Just a question regarding the “Assign taxonomy” function of qiime 2. I noticed that in another post, people were asking if we have to take the rep_sets and taxonomy_sets with the same identity (99,97,94,90, etc.), and the answer was yes. However, I am a bit confused in the perc-idenity function from QIIME 2. Isn’t this overruled by the findings from the 99 artifacts that I chose to run my taxonomy identification? As in, if I chose a perc-identity of 98, but I took the 99 files from Silva, what would be the point of the 98 that I selected?

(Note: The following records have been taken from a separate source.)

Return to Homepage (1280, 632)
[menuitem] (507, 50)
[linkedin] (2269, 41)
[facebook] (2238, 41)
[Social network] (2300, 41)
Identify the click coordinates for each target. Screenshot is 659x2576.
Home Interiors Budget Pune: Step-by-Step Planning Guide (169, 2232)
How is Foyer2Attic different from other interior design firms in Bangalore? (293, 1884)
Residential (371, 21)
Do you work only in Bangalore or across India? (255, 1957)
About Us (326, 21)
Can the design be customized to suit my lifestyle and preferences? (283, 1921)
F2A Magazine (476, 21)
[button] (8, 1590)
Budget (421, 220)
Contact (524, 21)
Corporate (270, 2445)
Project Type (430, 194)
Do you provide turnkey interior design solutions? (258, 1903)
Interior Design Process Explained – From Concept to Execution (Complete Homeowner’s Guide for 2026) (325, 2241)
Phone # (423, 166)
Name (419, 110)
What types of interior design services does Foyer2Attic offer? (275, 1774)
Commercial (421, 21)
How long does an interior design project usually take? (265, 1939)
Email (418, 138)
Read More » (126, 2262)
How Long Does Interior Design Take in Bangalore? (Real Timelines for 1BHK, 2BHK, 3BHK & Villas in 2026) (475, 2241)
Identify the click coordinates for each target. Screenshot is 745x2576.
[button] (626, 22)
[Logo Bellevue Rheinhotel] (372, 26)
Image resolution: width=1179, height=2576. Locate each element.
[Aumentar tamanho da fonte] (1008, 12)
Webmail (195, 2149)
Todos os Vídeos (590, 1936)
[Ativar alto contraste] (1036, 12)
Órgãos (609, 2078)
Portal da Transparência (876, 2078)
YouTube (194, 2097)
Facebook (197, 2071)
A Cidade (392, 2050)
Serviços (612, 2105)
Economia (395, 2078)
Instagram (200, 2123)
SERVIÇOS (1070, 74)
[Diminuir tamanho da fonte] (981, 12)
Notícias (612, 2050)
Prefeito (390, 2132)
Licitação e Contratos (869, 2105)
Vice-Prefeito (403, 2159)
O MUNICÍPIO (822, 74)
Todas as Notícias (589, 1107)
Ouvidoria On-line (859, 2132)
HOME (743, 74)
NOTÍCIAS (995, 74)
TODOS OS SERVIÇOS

the reason why the reference sequences and taxonomy must match is because their IDs must match… so you must use the paired files for this. If you use, e.g., the 97% rep seqs with the 99% taxonomy the IDs will not match and you will get an error. You can’t assign taxonomy if the reference sequences don’t have any associated taxonomy info…
You are comparing apples and oranges.
The SILVA OTU cluster %s really have little bearing on how the taxonomy classifier works. Those #s just indicate the % similarity threshold used for clustering the SILVA reference sequences. The purpose of doing that is to dereplicate that database, reducing it to a size that is manageable while still maintaining sufficient taxonomic information. The amount of clustering does not change how the taxonomy classifier fundamentally works, just the complexity of the reference sequences.
The perc-identity parameter on the other hand is altering the behavior of the taxonomic classifier. It is specifying the threshold of similarity required to consider a sequence a hit to the query.
So there is no need to use the same perc-identity to match the reference database OTU clustering %.